• **WHAT TO DO**
From the line containing "The image size" to the end of the data, retype every line exactly and nothing else. Drop the pictures.

Dataset entries

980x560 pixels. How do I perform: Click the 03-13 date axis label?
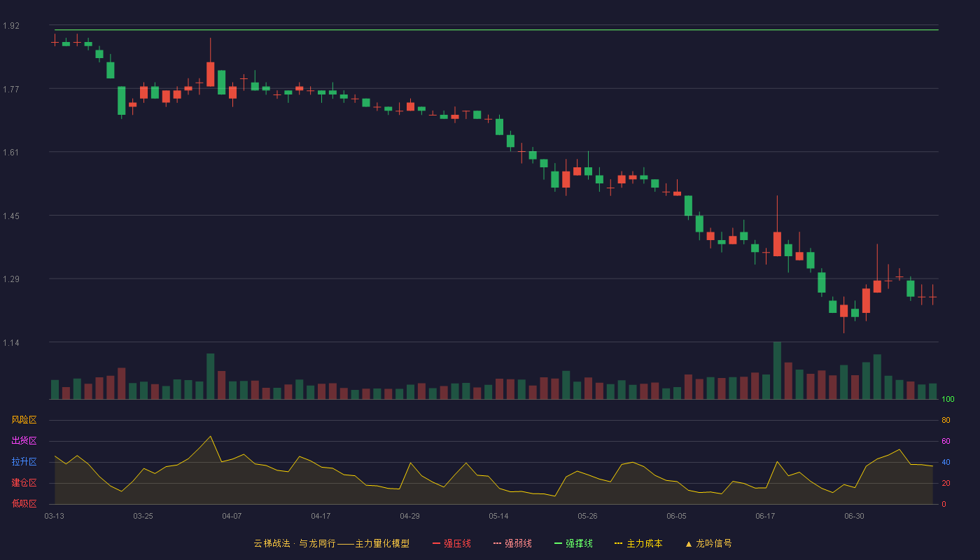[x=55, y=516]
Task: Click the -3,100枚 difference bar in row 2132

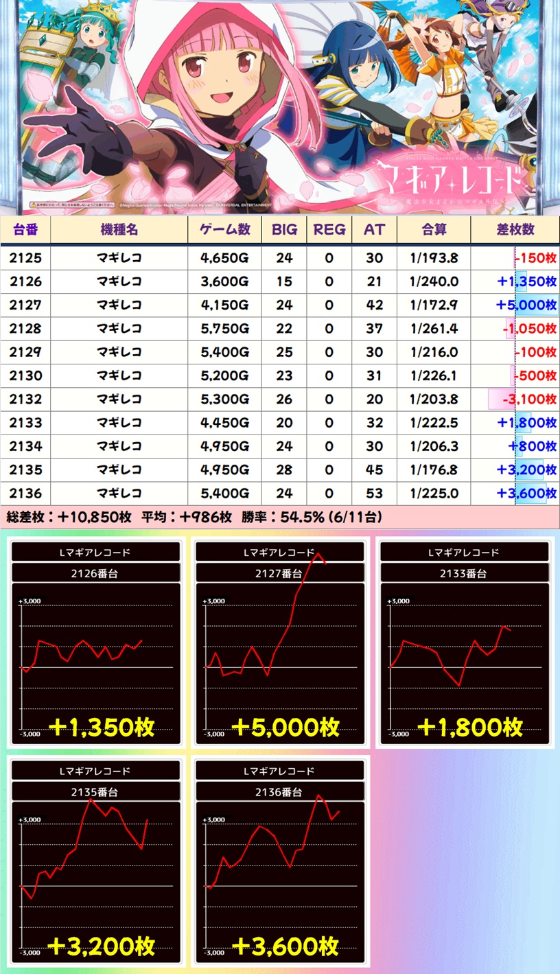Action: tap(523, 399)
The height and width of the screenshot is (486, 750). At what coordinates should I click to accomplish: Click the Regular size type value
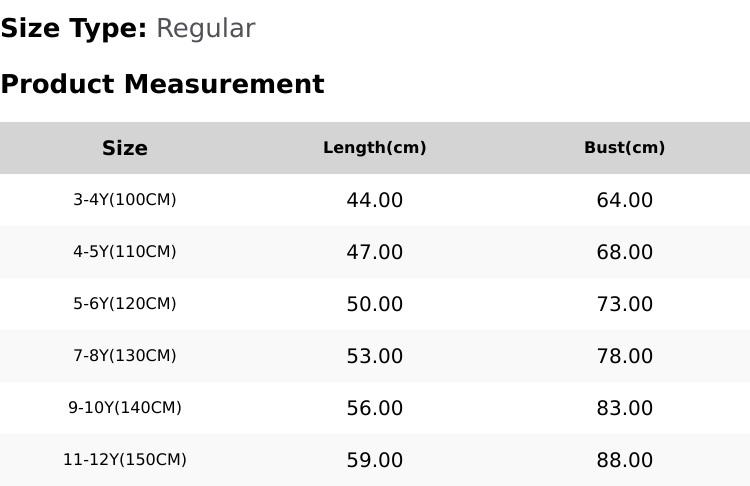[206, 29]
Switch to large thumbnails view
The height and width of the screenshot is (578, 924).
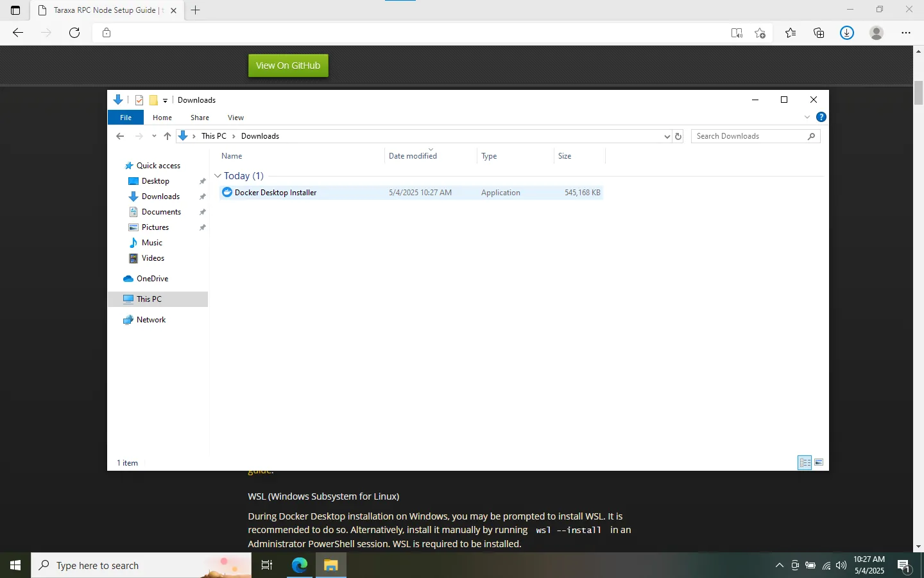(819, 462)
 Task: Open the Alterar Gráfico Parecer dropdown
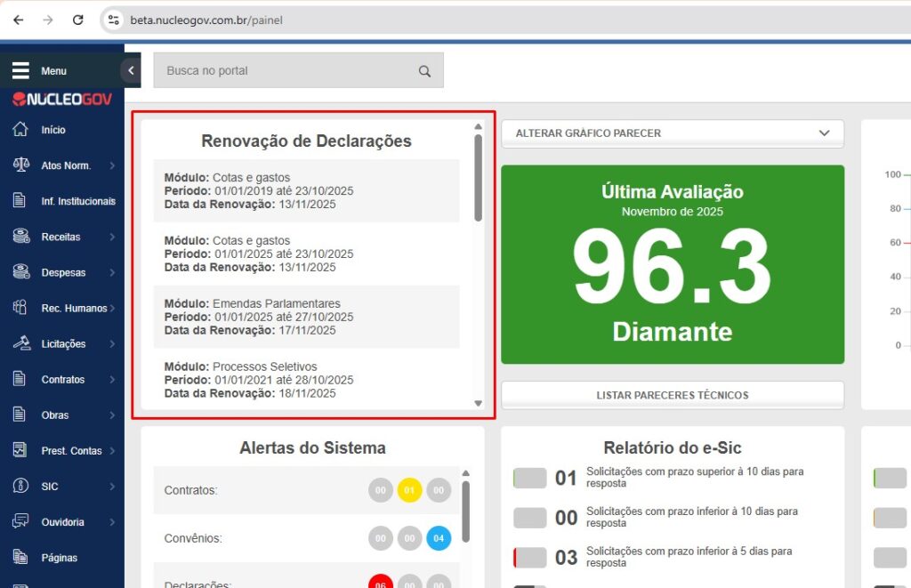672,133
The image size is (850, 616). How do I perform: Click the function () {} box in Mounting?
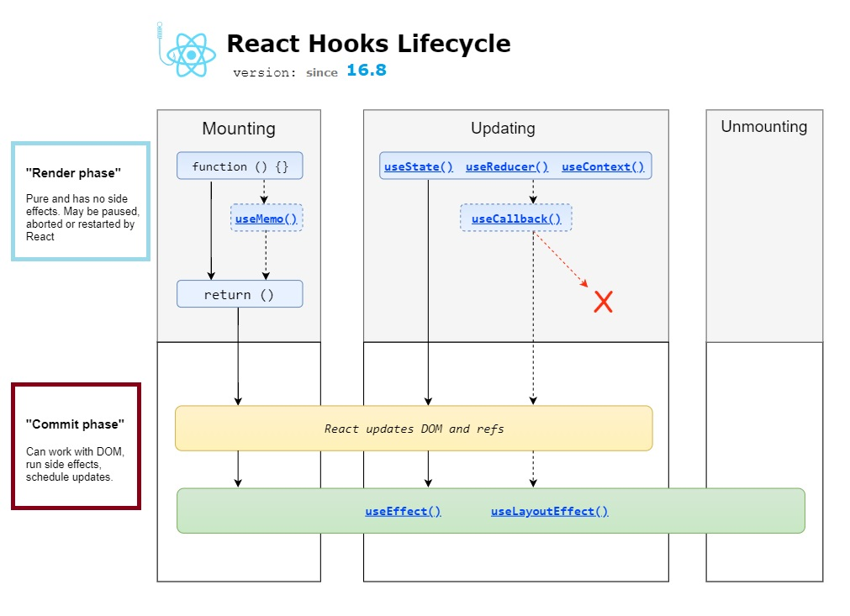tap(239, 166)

• **ANSWER FOR THE TASK**
The image size is (850, 616). How do I perform: Click the function () {} box in Mounting?
tap(239, 166)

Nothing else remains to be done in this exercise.